Saved entries
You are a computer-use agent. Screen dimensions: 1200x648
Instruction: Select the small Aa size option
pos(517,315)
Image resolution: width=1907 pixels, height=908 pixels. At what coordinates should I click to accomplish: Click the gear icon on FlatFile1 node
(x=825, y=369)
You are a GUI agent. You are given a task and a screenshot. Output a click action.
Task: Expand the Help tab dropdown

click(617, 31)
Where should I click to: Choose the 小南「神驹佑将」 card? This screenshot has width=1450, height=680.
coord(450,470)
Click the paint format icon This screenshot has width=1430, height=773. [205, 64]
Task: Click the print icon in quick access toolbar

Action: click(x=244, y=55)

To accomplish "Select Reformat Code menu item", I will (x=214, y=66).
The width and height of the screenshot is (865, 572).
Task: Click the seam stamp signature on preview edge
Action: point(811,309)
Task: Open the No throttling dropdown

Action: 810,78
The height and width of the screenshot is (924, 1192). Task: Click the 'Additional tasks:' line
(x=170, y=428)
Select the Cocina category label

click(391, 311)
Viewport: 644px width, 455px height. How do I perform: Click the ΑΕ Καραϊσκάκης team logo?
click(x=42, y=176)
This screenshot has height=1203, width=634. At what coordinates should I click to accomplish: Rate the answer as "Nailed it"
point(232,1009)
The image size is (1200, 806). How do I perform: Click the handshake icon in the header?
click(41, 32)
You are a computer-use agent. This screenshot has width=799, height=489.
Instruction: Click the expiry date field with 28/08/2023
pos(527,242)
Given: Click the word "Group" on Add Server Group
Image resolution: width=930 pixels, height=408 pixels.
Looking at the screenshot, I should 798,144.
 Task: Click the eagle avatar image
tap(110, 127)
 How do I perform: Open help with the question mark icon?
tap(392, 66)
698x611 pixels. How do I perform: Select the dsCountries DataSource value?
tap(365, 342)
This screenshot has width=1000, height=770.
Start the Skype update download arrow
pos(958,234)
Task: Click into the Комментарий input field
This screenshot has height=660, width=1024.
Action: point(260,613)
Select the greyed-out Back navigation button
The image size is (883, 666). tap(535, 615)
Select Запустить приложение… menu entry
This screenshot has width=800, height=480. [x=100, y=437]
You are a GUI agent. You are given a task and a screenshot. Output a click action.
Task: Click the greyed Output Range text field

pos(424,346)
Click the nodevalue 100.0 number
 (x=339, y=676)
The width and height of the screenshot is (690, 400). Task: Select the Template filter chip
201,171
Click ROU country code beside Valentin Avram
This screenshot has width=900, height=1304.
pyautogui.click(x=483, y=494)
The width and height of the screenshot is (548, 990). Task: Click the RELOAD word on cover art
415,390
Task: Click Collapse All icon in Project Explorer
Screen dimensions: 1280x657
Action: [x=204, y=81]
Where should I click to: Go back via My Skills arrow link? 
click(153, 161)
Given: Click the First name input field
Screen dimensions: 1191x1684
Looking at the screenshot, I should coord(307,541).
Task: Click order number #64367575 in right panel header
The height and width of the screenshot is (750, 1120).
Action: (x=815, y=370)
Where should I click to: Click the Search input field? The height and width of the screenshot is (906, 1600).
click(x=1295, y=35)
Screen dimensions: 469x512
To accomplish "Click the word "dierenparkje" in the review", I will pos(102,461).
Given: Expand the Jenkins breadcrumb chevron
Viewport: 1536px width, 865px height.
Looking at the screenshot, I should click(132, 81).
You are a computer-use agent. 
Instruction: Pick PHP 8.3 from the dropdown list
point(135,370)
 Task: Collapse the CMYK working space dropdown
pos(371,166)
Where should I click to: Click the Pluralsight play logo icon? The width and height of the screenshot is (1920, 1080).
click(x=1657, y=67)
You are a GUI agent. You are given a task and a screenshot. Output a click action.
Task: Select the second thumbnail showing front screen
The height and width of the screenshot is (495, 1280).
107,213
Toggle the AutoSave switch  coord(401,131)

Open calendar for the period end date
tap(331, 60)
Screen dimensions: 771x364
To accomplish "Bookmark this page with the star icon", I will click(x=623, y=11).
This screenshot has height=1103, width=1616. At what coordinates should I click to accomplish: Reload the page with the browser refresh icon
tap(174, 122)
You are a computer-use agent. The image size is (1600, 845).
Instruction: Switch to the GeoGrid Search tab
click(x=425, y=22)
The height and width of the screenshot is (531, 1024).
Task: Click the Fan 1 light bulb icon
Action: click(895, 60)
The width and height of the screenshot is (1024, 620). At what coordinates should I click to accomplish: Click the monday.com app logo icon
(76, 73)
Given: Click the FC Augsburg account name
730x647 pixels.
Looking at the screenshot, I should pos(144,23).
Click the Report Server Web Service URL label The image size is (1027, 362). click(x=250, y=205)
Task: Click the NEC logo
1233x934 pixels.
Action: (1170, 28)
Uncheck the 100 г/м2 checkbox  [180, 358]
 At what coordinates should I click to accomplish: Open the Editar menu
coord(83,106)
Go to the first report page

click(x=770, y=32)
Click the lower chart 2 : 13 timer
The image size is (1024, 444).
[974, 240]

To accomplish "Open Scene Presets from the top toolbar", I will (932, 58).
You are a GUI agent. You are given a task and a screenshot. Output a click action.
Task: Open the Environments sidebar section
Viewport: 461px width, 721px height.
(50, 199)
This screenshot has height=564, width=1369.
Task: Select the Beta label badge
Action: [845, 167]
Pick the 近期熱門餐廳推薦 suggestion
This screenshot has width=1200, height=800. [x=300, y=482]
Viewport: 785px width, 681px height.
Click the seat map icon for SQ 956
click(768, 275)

## Your goal
Each record should be transcribed exactly as it was written.

## Response to the task
You are a computer-use agent. Screen dimensions: 1200x648
Instruction: Select the small Aa size option
pos(517,315)
Image resolution: width=1907 pixels, height=908 pixels. At what coordinates should I click to accomplish: Click the gear icon on FlatFile1 node
(x=825, y=369)
You are a GUI agent. You are given a task and a screenshot. Output a click action.
Task: Expand the Help tab dropdown

click(617, 31)
Where should I click to: Choose the 小南「神驹佑将」 card? This screenshot has width=1450, height=680.
coord(450,470)
Click the paint format icon This screenshot has width=1430, height=773. [205, 64]
Task: Click the print icon in quick access toolbar

Action: click(x=244, y=55)

To accomplish "Select Reformat Code menu item", I will (x=214, y=66).
The width and height of the screenshot is (865, 572).
Task: Click the seam stamp signature on preview edge
Action: point(811,309)
Task: Open the No throttling dropdown

Action: 810,78
The height and width of the screenshot is (924, 1192). Task: Click the 'Additional tasks:' line
(x=170, y=428)
Select the Cocina category label

click(391, 311)
Viewport: 644px width, 455px height. How do I perform: Click the ΑΕ Καραϊσκάκης team logo?
click(x=42, y=176)
This screenshot has height=1203, width=634. At what coordinates should I click to accomplish: Rate the answer as "Nailed it"
point(232,1009)
The image size is (1200, 806). How do I perform: Click the handshake icon in the header?
click(41, 32)
You are a computer-use agent. This screenshot has width=799, height=489.
Instruction: Click the expiry date field with 28/08/2023
pos(527,242)
Given: Click the word "Group" on Add Server Group
Image resolution: width=930 pixels, height=408 pixels.
Looking at the screenshot, I should 798,144.
 Task: Click the eagle avatar image
tap(110, 127)
 How do I perform: Open help with the question mark icon?
tap(392, 66)
698x611 pixels. How do I perform: Select the dsCountries DataSource value?
tap(365, 342)
This screenshot has width=1000, height=770.
Start the Skype update download arrow
pos(958,234)
Task: Click into the Комментарий input field
This screenshot has height=660, width=1024.
Action: point(260,613)
Select the greyed-out Back navigation button
The image size is (883, 666). tap(535, 615)
Select Запустить приложение… menu entry
This screenshot has width=800, height=480. [x=100, y=437]
You are a GUI agent. You are given a task and a screenshot. Output a click action.
Task: Click the greyed Output Range text field

pos(424,346)
Click the nodevalue 100.0 number
 (x=339, y=676)
The width and height of the screenshot is (690, 400). Task: Select the Template filter chip
201,171
Click ROU country code beside Valentin Avram
This screenshot has width=900, height=1304.
pyautogui.click(x=483, y=494)
The width and height of the screenshot is (548, 990). Task: Click the RELOAD word on cover art
415,390
Task: Click Collapse All icon in Project Explorer
Screen dimensions: 1280x657
Action: [x=204, y=81]
Where should I click to: Go back via My Skills arrow link? 
click(153, 161)
Given: Click the First name input field
Screen dimensions: 1191x1684
Looking at the screenshot, I should coord(307,541).
Task: Click order number #64367575 in right panel header
The height and width of the screenshot is (750, 1120).
Action: (x=815, y=370)
Where should I click to: Click the Search input field? The height and width of the screenshot is (906, 1600).
click(x=1295, y=35)
Screen dimensions: 469x512
To accomplish "Click the word "dierenparkje" in the review", I will pos(102,461).
Given: Expand the Jenkins breadcrumb chevron
Viewport: 1536px width, 865px height.
Looking at the screenshot, I should click(132, 81).
You are a computer-use agent. 
Instruction: Pick PHP 8.3 from the dropdown list
point(135,370)
 Task: Collapse the CMYK working space dropdown
pos(371,166)
Where should I click to: Click the Pluralsight play logo icon? The width and height of the screenshot is (1920, 1080).
click(x=1657, y=67)
You are a GUI agent. You are given a task and a screenshot. Output a click action.
Task: Select the second thumbnail showing front screen
The height and width of the screenshot is (495, 1280).
107,213
Toggle the AutoSave switch  coord(401,131)

Open calendar for the period end date
tap(331, 60)
Screen dimensions: 771x364
To accomplish "Bookmark this page with the star icon", I will click(x=623, y=11).
This screenshot has height=1103, width=1616. At what coordinates should I click to accomplish: Reload the page with the browser refresh icon
tap(174, 122)
You are a computer-use agent. The image size is (1600, 845).
Instruction: Switch to the GeoGrid Search tab
click(x=425, y=22)
The height and width of the screenshot is (531, 1024).
Task: Click the Fan 1 light bulb icon
Action: click(895, 60)
The width and height of the screenshot is (1024, 620). At what coordinates should I click to accomplish: Click the monday.com app logo icon
(76, 73)
Given: Click the FC Augsburg account name
730x647 pixels.
Looking at the screenshot, I should pos(144,23).
Click the Report Server Web Service URL label The image size is (1027, 362). click(x=250, y=205)
Task: Click the NEC logo
1233x934 pixels.
Action: (1170, 28)
Uncheck the 100 г/м2 checkbox  [180, 358]
 At what coordinates should I click to accomplish: Open the Editar menu
coord(83,106)
Go to the first report page

click(x=770, y=32)
Click the lower chart 2 : 13 timer
The image size is (1024, 444).
[974, 240]

To accomplish "Open Scene Presets from the top toolbar", I will (932, 58).
You are a GUI agent. You are given a task and a screenshot. Output a click action.
Task: Open the Environments sidebar section
Viewport: 461px width, 721px height.
(50, 199)
This screenshot has height=564, width=1369.
Task: Select the Beta label badge
Action: [845, 167]
Pick the 近期熱門餐廳推薦 suggestion
This screenshot has width=1200, height=800. [x=300, y=482]
Viewport: 785px width, 681px height.
Click the seat map icon for SQ 956
click(768, 275)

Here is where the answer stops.